Documento di origine ::
* * *

Nuove terapie contro il mieloma multiplo

Rilevanti novità nel trattamento del mieloma multiplo, un tumore del sangue che colpisce circa 6.000 persone ogni anno in Italia. Talquetamab, un innovativo anticorpo bispecifico umanizzato sviluppato da Johnson & Johnson, è ora rimborsato in Italia come monoterapia per pazienti adulti con mieloma multiplo recidivato e refrattario che hanno ricevuto almeno tre precedenti terapie.

Si tratta della prima immunoterapia che prende di mira il GPRC5D (G-protein coupled receptor family C group 5 member D), un recettore altamente espresso sulle cellule tumorali ma con bassa presenza nei tessuti normali. La somministrazione avviene per via sottocutanea con un farmaco pronto all’uso, rappresentando un vantaggio sia per i pazienti sia per il personale sanitario.

«Il mieloma multiplo è una malattia caratterizzata da fasi di remissione indotte dall’efficacia delle terapie e da fasi di malattia attiva dovute, invece, a fenomeni di resistenza ai farmaci stessi – ha ricordato Monica Galli, Dirigente medico presso la divisione di Ematologia, ASST Papa Giovanni XXIII di Bergamo – La sfida che dobbiamo affrontare nella pratica clinica è proprio la gestione della malattia in fase avanzata. L’arrivo di talquetamab in Italia rappresenta un significativo passo avanti per una categoria di pazienti che, fino ad oggi, disponeva di poche alternative terapeutiche e con risposte non sempre adeguate soprattutto per quanto riguarda il contenimento del dolore osseo».

* * *

[Voci elencate in un dataset]
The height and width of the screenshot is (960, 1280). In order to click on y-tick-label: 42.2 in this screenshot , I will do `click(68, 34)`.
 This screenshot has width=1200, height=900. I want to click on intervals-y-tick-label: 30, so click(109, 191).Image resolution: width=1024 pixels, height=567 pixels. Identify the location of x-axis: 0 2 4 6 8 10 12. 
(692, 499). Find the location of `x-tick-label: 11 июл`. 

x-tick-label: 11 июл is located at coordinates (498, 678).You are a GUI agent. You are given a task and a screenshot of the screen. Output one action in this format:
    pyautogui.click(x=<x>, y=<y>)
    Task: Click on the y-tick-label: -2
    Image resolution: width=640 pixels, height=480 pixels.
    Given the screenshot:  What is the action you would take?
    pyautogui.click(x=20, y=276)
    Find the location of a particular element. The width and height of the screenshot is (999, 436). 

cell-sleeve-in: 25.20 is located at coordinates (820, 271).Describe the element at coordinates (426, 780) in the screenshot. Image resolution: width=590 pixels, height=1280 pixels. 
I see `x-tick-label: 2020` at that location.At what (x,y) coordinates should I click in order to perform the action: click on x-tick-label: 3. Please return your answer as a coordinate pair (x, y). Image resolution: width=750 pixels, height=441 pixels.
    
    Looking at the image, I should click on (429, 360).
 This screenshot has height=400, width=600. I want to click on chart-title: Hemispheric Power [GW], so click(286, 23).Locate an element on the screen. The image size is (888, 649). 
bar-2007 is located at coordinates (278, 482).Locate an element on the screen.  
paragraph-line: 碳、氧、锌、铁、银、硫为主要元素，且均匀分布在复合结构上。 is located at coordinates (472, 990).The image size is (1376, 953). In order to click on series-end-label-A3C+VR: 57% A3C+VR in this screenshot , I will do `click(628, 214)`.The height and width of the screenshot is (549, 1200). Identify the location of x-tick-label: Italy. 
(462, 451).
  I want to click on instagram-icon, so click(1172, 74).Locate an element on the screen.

* * *

Compiti ed esercizi ::
**a)** Riassumi in due frasi il testo sulle nuove terapie contro il mieloma multiplo.
**b)** Continua il testo sulle nuove terapie contro il mieloma multiplo partendo dopo la sua ultima frase.
Le righe non servono per svolgere i compiti.

Risposte ai compiti ::
**a)** Talquetamab, un anticorpo bispecifico umanizzato sviluppato da Johnson & Johnson, è ora rimborsato in Italia come monoterapia per adulti con mieloma multiplo recidivato e refrattario che hanno ricevuto almeno tre terapie precedenti. È la prima immunoterapia diretta contro il recettore GPRC5D e si somministra per via sottocutanea; secondo Monica Galli rappresenta un significativo passo avanti per pazienti che finora avevano poche alternative terapeutiche.

**b)**
Elena Zamagni, Professore Associato di Ematologia dell’IRCCS AOU S. Orsola-Malpighi di Bologna, ha evidenziato come «oggi, grazie alla ricerca scientifica, assistiamo a un ampliarsi di scelte terapeutiche per il mieloma che ci permette una maggiore personalizzazione della terapia. Inoltre, l’identificazione del GPRC5D come nuovo target terapeutico ha portato negli studi clinici a risposte profonde».

Parallelamente, dati recenti presentati al recente Congresso dello European Myeloma Network di Atene hanno mostrato risultati straordinari per un’altra terapia: daratumumab in formulazione sottocutanea. Nei pazienti eleggibili al trapianto, questa terapia ha mostrato una proiezione di sopravvivenza mediana libera da progressione di circa 17 anni. Gli studi PERSEUS e CEPHEUS hanno mostrato riduzioni del rischio di progressione del 58% e 43% rispettivamente.

La professoressa Zamagni, commentando anche questi dati, ha dichiarato che «le proiezioni indicano che l’aspettativa di vita per le persone affette da mieloma multiplo di nuova diagnosi eleggibili al trapianto potrebbe essere prossima a quella che sarebbe la loro aspettativa di vita senza la malattia».

Nicolò Pozzetto di AIL (Associazione Italiana contro le leucemie, i linfomi e il Mieloma) auspica che «l’accesso a questa e alle altre terapie innovative possa essere sempre più rapido ed equo su tutto il territorio nazionale».

Alessandra Baldini, Direttrice medica di Johnson & Johnson Innovative Medicine Italia, ha concluso sottolineando l’impegno dell’azienda nello sviluppo di terapie mirate che guardano non solo all’efficacia clinica ma anche al miglioramento della qualità di vita dei pazienti.

Insomma, questi progressi terapeutici rappresentano un cambiamento di paradigma nella gestione del mieloma multiplo, che potrebbe trasformarsi da malattia fatale a condizione cronica con cui convivere per molti anni, con un’aspettativa di vita potenzialmente paragonabile a quella della popolazione generale.